'''

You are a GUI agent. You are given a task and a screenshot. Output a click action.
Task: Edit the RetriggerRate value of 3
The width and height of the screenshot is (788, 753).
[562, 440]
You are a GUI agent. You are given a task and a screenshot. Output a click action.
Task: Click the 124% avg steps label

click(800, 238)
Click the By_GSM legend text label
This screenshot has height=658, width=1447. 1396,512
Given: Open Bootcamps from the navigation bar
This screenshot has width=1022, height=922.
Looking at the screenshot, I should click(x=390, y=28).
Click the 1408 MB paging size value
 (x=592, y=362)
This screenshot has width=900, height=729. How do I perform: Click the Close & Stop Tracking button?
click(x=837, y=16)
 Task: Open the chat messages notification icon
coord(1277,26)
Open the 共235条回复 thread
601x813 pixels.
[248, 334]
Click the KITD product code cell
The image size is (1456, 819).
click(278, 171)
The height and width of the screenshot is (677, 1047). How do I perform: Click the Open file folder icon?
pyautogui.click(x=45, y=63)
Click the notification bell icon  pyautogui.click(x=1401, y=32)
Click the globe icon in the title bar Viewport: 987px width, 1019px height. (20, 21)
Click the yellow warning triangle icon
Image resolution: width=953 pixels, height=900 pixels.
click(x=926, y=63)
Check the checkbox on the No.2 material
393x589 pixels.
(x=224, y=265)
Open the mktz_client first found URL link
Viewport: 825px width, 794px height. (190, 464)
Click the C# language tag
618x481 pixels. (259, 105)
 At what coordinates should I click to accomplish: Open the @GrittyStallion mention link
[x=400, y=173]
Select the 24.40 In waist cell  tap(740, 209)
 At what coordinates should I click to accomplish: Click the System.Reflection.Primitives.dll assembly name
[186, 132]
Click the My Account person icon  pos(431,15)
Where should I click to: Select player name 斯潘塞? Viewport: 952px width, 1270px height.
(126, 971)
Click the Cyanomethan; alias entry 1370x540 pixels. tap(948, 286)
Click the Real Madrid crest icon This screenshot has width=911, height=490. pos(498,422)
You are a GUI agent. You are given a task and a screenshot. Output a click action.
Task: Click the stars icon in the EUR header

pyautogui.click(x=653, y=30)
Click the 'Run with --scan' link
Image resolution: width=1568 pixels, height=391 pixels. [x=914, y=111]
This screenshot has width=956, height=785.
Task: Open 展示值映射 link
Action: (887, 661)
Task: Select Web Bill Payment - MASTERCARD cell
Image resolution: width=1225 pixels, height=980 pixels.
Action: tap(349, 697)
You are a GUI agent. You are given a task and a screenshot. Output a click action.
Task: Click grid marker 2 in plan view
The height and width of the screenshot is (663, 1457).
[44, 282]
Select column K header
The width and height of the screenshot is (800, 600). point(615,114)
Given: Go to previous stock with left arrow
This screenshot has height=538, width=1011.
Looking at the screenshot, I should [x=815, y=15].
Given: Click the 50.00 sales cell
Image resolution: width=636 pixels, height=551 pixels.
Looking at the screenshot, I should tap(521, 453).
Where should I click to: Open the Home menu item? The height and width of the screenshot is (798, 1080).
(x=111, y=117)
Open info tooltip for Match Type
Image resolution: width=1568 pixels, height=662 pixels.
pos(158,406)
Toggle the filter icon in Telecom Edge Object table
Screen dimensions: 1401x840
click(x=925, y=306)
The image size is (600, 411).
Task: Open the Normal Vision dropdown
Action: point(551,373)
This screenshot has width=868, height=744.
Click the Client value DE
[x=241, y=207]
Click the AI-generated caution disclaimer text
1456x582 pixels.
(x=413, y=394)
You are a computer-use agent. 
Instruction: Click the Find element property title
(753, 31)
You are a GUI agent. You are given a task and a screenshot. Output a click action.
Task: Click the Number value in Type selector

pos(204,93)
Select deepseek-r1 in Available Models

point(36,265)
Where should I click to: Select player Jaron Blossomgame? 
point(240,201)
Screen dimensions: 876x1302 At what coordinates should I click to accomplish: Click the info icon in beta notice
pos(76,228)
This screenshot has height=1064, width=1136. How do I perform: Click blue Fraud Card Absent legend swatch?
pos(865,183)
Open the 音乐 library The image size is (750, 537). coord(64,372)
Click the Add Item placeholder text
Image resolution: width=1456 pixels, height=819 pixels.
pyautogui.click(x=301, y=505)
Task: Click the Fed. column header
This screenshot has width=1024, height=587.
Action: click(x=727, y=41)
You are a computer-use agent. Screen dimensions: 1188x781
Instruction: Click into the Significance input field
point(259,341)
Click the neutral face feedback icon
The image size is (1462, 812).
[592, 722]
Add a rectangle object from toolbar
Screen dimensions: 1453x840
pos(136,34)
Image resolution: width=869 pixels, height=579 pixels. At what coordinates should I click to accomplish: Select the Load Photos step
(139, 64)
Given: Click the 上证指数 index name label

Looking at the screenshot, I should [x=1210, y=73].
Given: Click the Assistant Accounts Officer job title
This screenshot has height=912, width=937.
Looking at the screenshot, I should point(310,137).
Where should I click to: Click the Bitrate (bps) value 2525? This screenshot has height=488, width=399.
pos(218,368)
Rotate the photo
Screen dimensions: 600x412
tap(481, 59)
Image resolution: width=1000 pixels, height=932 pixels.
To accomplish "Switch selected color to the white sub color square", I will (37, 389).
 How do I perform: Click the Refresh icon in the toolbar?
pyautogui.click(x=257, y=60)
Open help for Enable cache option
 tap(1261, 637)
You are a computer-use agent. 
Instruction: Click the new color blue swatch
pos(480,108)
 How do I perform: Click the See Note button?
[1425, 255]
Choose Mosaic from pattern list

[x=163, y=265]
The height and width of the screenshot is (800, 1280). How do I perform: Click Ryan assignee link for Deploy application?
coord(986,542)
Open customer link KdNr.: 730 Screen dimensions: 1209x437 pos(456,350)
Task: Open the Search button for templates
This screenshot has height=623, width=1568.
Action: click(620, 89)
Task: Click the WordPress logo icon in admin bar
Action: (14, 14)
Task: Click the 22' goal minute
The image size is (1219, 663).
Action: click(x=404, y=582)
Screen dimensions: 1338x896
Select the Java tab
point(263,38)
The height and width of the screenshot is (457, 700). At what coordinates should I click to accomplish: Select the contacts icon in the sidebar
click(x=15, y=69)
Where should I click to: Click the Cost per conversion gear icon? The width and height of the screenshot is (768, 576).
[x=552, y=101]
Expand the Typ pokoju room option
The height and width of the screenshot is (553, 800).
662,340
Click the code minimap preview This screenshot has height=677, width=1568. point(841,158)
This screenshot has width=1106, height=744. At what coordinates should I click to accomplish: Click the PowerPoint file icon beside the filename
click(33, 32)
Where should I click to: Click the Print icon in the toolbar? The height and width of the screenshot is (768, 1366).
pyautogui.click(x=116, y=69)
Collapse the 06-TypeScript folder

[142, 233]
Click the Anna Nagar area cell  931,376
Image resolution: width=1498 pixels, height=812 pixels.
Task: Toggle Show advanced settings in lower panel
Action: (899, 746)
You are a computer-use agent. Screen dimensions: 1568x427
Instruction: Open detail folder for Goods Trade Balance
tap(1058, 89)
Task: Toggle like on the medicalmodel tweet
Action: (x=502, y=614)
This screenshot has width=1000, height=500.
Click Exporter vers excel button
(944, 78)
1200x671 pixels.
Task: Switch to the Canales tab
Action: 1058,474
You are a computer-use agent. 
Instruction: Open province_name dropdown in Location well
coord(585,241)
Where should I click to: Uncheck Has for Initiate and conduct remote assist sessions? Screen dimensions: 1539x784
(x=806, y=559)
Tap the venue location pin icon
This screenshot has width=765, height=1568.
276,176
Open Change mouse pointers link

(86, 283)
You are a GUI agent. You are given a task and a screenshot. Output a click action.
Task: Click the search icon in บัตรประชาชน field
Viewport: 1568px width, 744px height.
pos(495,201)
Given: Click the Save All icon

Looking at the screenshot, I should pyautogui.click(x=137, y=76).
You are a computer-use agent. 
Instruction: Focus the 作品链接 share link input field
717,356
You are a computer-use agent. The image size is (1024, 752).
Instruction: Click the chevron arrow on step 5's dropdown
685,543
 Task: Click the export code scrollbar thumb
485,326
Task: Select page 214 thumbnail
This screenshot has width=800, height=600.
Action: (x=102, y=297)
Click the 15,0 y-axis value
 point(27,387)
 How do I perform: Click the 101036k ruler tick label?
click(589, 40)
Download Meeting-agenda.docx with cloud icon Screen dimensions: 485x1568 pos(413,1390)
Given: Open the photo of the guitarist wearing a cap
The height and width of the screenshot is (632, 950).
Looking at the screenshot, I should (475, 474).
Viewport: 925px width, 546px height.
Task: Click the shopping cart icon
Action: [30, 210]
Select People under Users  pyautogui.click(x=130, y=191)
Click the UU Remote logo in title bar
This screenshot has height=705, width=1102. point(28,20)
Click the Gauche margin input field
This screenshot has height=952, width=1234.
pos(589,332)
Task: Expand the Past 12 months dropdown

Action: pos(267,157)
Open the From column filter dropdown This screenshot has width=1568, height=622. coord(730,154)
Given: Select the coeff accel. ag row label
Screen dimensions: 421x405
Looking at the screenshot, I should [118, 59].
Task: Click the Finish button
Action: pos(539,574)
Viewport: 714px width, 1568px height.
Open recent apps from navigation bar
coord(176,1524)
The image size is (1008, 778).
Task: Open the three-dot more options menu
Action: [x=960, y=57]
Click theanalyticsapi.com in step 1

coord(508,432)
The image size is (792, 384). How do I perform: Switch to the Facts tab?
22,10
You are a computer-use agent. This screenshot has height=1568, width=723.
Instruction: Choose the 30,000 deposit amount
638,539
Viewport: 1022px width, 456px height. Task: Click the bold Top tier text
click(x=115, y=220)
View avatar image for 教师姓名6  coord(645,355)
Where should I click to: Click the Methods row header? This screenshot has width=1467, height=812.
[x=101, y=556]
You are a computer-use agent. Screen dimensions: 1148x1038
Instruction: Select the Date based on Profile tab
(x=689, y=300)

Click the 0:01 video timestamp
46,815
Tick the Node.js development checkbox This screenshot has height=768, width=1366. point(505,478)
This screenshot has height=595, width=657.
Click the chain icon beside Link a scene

'''

• **WHAT YOU WILL DO**: Please give back, exactly as it stands above, the stretch from the line with "This screenshot has width=1022, height=922." through the line with "Select the 24.40", and no line outside it.

• **YOUR RESPONSE**:
This screenshot has width=1022, height=922.
Looking at the screenshot, I should click(x=390, y=28).
Click the 1408 MB paging size value
 (x=592, y=362)
This screenshot has width=900, height=729. How do I perform: Click the Close & Stop Tracking button?
click(x=837, y=16)
 Task: Open the chat messages notification icon
coord(1277,26)
Open the 共235条回复 thread
601x813 pixels.
[248, 334]
Click the KITD product code cell
The image size is (1456, 819).
click(278, 171)
The height and width of the screenshot is (677, 1047). How do I perform: Click the Open file folder icon?
pyautogui.click(x=45, y=63)
Click the notification bell icon  pyautogui.click(x=1401, y=32)
Click the globe icon in the title bar Viewport: 987px width, 1019px height. (20, 21)
Click the yellow warning triangle icon
Image resolution: width=953 pixels, height=900 pixels.
click(x=926, y=63)
Check the checkbox on the No.2 material
393x589 pixels.
(x=224, y=265)
Open the mktz_client first found URL link
Viewport: 825px width, 794px height. (190, 464)
Click the C# language tag
618x481 pixels. (259, 105)
 At what coordinates should I click to accomplish: Open the @GrittyStallion mention link
[x=400, y=173]
Select the 24.40 In waist cell  tap(740, 209)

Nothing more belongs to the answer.